The Maoists then broke up into two groups and while one went towards the Kusumbani forest, the other headed to the Gobindapur market.

In the confusion and the darkness, the police did not notice the group bound for the market. Instead, they followed the group of Maoists who went into the forest that began almost from the back of Patra's house.

Misled into thinking that all the Maoists had gone into the forest, the police engaged them till the rebels' guns fell silent. The police then fell into the Maoist trap while returning to the market.

"Just like the Straco men, the Maoists also appeared to be armed with Insas and AK-47 rifles," said DIG, Midnapore range, Piyush Pandey. Both Mitra and Patra were rushed to hospital. Mitra was declared dead, while Patra is recovering.

At Writers' Buildings, director-general of police Bhupinder Singh said: "The police station was equipped with both night-vision equipment as well as bullet-proof jackets. The police should always use them. We are recommending his name for gallantry award."
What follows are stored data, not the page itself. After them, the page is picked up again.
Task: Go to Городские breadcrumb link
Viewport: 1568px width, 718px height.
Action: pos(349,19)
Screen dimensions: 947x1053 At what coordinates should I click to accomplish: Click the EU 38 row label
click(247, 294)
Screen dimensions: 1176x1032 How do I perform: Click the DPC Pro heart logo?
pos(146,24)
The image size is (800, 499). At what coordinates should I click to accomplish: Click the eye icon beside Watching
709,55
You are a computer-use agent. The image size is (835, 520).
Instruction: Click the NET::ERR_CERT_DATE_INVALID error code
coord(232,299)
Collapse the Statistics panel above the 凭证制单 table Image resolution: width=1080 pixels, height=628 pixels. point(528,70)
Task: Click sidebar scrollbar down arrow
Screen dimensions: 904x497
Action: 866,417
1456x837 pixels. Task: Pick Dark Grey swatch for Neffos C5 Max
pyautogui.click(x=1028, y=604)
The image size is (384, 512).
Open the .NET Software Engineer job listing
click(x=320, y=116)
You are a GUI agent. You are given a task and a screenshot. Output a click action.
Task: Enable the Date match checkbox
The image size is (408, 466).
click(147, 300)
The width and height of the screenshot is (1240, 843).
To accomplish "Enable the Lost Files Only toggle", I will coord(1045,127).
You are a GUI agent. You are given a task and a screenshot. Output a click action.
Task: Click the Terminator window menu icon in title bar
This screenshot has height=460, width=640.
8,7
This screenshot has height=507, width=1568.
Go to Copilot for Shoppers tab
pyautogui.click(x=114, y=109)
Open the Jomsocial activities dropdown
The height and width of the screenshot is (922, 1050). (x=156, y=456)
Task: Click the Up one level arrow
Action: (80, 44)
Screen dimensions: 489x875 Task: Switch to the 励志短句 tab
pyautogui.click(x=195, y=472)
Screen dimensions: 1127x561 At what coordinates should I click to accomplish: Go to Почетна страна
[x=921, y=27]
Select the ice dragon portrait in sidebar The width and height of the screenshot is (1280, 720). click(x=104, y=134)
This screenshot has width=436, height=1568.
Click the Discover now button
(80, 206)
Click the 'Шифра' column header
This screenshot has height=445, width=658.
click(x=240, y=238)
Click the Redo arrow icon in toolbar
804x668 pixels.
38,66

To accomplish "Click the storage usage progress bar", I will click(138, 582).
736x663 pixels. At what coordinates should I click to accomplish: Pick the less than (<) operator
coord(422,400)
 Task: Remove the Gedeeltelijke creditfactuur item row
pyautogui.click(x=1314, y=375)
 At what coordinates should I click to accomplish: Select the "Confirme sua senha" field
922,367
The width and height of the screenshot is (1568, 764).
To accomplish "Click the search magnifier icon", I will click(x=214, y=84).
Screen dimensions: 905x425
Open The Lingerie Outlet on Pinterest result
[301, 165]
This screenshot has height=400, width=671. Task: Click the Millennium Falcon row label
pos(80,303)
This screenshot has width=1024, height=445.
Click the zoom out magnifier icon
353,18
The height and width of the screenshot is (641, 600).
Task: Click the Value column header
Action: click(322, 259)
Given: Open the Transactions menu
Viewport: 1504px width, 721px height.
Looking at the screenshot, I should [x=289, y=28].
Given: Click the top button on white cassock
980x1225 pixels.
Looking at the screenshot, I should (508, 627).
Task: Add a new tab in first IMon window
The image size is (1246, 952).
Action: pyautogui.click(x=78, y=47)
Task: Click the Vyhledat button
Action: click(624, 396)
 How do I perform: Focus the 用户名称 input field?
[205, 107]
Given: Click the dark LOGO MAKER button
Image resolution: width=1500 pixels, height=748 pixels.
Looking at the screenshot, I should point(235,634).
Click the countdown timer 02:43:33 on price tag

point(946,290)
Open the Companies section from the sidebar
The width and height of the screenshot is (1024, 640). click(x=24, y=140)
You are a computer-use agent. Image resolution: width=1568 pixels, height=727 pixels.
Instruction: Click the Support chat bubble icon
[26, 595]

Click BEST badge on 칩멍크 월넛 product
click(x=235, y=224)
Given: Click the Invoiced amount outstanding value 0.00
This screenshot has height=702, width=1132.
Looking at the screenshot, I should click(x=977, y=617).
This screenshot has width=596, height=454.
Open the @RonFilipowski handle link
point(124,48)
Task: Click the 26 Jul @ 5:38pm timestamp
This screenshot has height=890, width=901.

In the Sarenga encounter, while one Maoist was shot dead, another who suffered bullet injuries is admitted to hospital. He will be arrested soon, police said.

Shilda arrests

Three persons have been arrested from near the Jharkhand border and Kharagpur in connection with the Shilda camp attack. Police said Suklal Soren was a Maoist action squad member who took part in the attack while Ashis Mahato and Manas Mahato had helped the rebels buy two vehicles used during the strike. A Bolero and a pick-up van were used to ferry the Maoists.